#### Extracted records ####

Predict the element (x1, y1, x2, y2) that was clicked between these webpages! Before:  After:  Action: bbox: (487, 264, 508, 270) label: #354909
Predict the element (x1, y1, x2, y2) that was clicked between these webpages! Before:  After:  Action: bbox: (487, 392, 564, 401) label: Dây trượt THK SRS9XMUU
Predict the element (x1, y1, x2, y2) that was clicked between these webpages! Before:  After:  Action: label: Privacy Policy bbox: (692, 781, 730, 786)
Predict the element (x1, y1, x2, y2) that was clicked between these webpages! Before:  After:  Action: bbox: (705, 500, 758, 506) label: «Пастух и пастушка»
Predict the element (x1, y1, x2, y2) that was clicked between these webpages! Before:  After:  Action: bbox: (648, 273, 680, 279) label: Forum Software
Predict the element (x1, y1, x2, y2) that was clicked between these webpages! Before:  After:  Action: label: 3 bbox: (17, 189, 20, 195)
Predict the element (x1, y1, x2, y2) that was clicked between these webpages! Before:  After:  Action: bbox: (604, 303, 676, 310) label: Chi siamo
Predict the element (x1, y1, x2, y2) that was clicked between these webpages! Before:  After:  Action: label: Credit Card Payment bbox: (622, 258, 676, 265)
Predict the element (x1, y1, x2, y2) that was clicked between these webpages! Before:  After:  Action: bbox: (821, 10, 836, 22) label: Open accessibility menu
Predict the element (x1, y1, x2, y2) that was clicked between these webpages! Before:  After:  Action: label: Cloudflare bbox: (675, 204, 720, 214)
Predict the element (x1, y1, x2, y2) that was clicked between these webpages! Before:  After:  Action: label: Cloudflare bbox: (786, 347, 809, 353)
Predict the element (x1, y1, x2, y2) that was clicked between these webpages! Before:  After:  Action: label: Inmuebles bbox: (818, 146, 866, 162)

####

> [Stated task] Print every one of the records above again, word for word and in their original order.

> [The result]
Predict the element (x1, y1, x2, y2) that was clicked between these webpages! Before:  After:  Action: bbox: (487, 264, 508, 270) label: #354909
Predict the element (x1, y1, x2, y2) that was clicked between these webpages! Before:  After:  Action: bbox: (487, 392, 564, 401) label: Dây trượt THK SRS9XMUU
Predict the element (x1, y1, x2, y2) that was clicked between these webpages! Before:  After:  Action: label: Privacy Policy bbox: (692, 781, 730, 786)
Predict the element (x1, y1, x2, y2) that was clicked between these webpages! Before:  After:  Action: bbox: (705, 500, 758, 506) label: «Пастух и пастушка»
Predict the element (x1, y1, x2, y2) that was clicked between these webpages! Before:  After:  Action: bbox: (648, 273, 680, 279) label: Forum Software
Predict the element (x1, y1, x2, y2) that was clicked between these webpages! Before:  After:  Action: label: 3 bbox: (17, 189, 20, 195)
Predict the element (x1, y1, x2, y2) that was clicked between these webpages! Before:  After:  Action: bbox: (604, 303, 676, 310) label: Chi siamo
Predict the element (x1, y1, x2, y2) that was clicked between these webpages! Before:  After:  Action: label: Credit Card Payment bbox: (622, 258, 676, 265)
Predict the element (x1, y1, x2, y2) that was clicked between these webpages! Before:  After:  Action: bbox: (821, 10, 836, 22) label: Open accessibility menu
Predict the element (x1, y1, x2, y2) that was clicked between these webpages! Before:  After:  Action: label: Cloudflare bbox: (675, 204, 720, 214)
Predict the element (x1, y1, x2, y2) that was clicked between these webpages! Before:  After:  Action: label: Cloudflare bbox: (786, 347, 809, 353)
Predict the element (x1, y1, x2, y2) that was clicked between these webpages! Before:  After:  Action: label: Inmuebles bbox: (818, 146, 866, 162)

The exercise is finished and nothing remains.